▸ Rows:

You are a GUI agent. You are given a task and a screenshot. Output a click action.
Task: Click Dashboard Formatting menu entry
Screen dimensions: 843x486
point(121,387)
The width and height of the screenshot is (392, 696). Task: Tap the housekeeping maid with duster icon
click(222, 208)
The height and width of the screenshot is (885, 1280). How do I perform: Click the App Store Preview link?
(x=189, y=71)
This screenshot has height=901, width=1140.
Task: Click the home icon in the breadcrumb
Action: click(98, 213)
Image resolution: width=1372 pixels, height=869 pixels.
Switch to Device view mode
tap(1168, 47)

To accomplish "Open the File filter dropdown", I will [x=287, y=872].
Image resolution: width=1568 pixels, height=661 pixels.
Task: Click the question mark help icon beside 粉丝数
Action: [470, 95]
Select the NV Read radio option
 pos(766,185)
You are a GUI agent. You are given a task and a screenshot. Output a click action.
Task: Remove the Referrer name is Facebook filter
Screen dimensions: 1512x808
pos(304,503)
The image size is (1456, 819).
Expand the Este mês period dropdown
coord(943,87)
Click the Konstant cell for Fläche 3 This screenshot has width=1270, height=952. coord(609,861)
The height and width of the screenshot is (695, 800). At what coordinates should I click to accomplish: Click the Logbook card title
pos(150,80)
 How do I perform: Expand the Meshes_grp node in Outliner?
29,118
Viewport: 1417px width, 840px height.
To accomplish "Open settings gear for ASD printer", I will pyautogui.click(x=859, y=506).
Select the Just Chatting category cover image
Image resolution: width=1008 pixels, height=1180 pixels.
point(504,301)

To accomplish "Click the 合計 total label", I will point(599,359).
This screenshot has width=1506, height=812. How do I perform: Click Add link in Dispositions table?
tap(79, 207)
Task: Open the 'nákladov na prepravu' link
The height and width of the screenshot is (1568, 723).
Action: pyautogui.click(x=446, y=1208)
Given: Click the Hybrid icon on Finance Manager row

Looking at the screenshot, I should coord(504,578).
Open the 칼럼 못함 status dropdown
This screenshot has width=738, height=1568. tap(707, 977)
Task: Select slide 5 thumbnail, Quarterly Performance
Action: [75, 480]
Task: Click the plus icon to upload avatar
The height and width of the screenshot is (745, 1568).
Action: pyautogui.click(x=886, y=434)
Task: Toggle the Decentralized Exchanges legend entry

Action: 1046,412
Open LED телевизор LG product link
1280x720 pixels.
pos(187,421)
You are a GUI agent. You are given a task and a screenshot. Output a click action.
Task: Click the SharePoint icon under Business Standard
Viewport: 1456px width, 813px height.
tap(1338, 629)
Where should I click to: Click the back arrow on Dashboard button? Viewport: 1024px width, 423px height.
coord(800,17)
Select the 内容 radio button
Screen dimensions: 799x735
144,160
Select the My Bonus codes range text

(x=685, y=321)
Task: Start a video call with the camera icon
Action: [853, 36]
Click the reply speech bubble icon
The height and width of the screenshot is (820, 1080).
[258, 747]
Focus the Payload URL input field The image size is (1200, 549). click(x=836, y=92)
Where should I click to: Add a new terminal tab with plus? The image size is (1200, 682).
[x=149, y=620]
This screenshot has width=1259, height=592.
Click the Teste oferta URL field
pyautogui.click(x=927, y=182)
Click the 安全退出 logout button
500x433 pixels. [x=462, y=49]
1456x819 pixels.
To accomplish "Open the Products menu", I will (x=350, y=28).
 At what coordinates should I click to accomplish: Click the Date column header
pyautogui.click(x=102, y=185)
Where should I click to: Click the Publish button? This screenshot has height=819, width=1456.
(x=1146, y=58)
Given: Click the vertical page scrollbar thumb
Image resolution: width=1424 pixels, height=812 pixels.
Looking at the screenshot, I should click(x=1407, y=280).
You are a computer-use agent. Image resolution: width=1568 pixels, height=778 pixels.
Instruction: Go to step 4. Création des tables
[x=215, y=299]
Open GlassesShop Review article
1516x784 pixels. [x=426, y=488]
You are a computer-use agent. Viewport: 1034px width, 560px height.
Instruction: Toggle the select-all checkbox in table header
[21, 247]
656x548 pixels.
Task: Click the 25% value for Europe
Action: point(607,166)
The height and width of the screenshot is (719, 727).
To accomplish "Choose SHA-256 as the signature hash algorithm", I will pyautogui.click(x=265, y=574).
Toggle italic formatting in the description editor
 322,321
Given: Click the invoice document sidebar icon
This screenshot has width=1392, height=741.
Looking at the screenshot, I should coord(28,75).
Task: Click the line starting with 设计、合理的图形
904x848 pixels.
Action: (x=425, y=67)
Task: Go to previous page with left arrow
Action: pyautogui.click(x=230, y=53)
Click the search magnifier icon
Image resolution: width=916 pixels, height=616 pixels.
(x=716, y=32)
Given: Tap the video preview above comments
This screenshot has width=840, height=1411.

▸ Written task:
Output every line of the data above as a JSON list of strings, one string per line, leaving out blank lines.

▸ Final result:
[
  "You are a GUI agent. You are given a task and a screenshot. Output a click action.",
  "Task: Click Dashboard Formatting menu entry",
  "Screen dimensions: 843x486",
  "point(121,387)",
  "The width and height of the screenshot is (392, 696). Task: Tap the housekeeping maid with duster icon",
  "click(222, 208)",
  "The height and width of the screenshot is (885, 1280). How do I perform: Click the App Store Preview link?",
  "(x=189, y=71)",
  "This screenshot has height=901, width=1140.",
  "Task: Click the home icon in the breadcrumb",
  "Action: click(98, 213)",
  "Image resolution: width=1372 pixels, height=869 pixels.",
  "Switch to Device view mode",
  "tap(1168, 47)",
  "To accomplish \"Open the File filter dropdown\", I will [x=287, y=872].",
  "Image resolution: width=1568 pixels, height=661 pixels.",
  "Task: Click the question mark help icon beside 粉丝数",
  "Action: [470, 95]",
  "Select the NV Read radio option",
  " pos(766,185)",
  "You are a GUI agent. You are given a task and a screenshot. Output a click action.",
  "Task: Remove the Referrer name is Facebook filter",
  "Screen dimensions: 1512x808",
  "pos(304,503)",
  "The image size is (1456, 819).",
  "Expand the Este mês period dropdown",
  "coord(943,87)",
  "Click the Konstant cell for Fläche 3 This screenshot has width=1270, height=952. coord(609,861)",
  "The height and width of the screenshot is (695, 800). At what coordinates should I click to accomplish: Click the Logbook card title",
  "pos(150,80)",
  " How do I perform: Expand the Meshes_grp node in Outliner?",
  "29,118",
  "Viewport: 1417px width, 840px height.",
  "To accomplish \"Open settings gear for ASD printer\", I will pyautogui.click(x=859, y=506).",
  "Select the Just Chatting category cover image",
  "Image resolution: width=1008 pixels, height=1180 pixels.",
  "point(504,301)",
  "To accomplish \"Click the 合計 total label\", I will point(599,359).",
  "This screenshot has width=1506, height=812. How do I perform: Click Add link in Dispositions table?",
  "tap(79, 207)",
  "Task: Open the 'nákladov na prepravu' link",
  "The height and width of the screenshot is (1568, 723).",
  "Action: pyautogui.click(x=446, y=1208)",
  "Given: Click the Hybrid icon on Finance Manager row",
  "Looking at the screenshot, I should coord(504,578).",
  "Open the 칼럼 못함 status dropdown",
  "This screenshot has width=738, height=1568. tap(707, 977)",
  "Task: Select slide 5 thumbnail, Quarterly Performance",
  "Action: [75, 480]",
  "Task: Click the plus icon to upload avatar",
  "The height and width of the screenshot is (745, 1568).",
  "Action: pyautogui.click(x=886, y=434)",
  "Task: Toggle the Decentralized Exchanges legend entry",
  "Action: 1046,412",
  "Open LED телевизор LG product link",
  "1280x720 pixels.",
  "pos(187,421)",
  "You are a GUI agent. You are given a task and a screenshot. Output a click action.",
  "Task: Click the SharePoint icon under Business Standard",
  "Viewport: 1456px width, 813px height.",
  "tap(1338, 629)",
  "Where should I click to: Click the back arrow on Dashboard button? Viewport: 1024px width, 423px height.",
  "coord(800,17)",
  "Select the 内容 radio button",
  "Screen dimensions: 799x735",
  "144,160",
  "Select the My Bonus codes range text",
  "(x=685, y=321)",
  "Task: Start a video call with the camera icon",
  "Action: [853, 36]",
  "Click the reply speech bubble icon",
  "The height and width of the screenshot is (820, 1080).",
  "[258, 747]",
  "Focus the Payload URL input field The image size is (1200, 549). click(x=836, y=92)",
  "Where should I click to: Add a new terminal tab with plus? The image size is (1200, 682).",
  "[x=149, y=620]",
  "This screenshot has width=1259, height=592.",
  "Click the Teste oferta URL field",
  "pyautogui.click(x=927, y=182)",
  "Click the 安全退出 logout button",
  "500x433 pixels. [x=462, y=49]",
  "1456x819 pixels.",
  "To accomplish \"Open the Products menu\", I will (x=350, y=28).",
  " At what coordinates should I click to accomplish: Click the Date column header",
  "pyautogui.click(x=102, y=185)",
  "Where should I click to: Click the Publish button? This screenshot has height=819, width=1456.",
  "(x=1146, y=58)",
  "Given: Click the vertical page scrollbar thumb",
  "Image resolution: width=1424 pixels, height=812 pixels.",
  "Looking at the screenshot, I should click(x=1407, y=280).",
  "You are a computer-use agent. Image resolution: width=1568 pixels, height=778 pixels.",
  "Instruction: Go to step 4. Création des tables",
  "[x=215, y=299]",
  "Open GlassesShop Review article",
  "1516x784 pixels. [x=426, y=488]",
  "You are a computer-use agent. Viewport: 1034px width, 560px height.",
  "Instruction: Toggle the select-all checkbox in table header",
  "[21, 247]",
  "656x548 pixels.",
  "Task: Click the 25% value for Europe",
  "Action: point(607,166)",
  "The height and width of the screenshot is (719, 727).",
  "To accomplish \"Choose SHA-256 as the signature hash algorithm\", I will pyautogui.click(x=265, y=574).",
  "Toggle italic formatting in the description editor",
  " 322,321",
  "Given: Click the invoice document sidebar icon",
  "This screenshot has width=1392, height=741.",
  "Looking at the screenshot, I should coord(28,75).",
  "Task: Click the line starting with 设计、合理的图形",
  "904x848 pixels.",
  "Action: (x=425, y=67)",
  "Task: Go to previous page with left arrow",
  "Action: pyautogui.click(x=230, y=53)",
  "Click the search magnifier icon",
  "Image resolution: width=916 pixels, height=616 pixels.",
  "(x=716, y=32)",
  "Given: Tap the video preview above comments",
  "This screenshot has width=840, height=1411."
]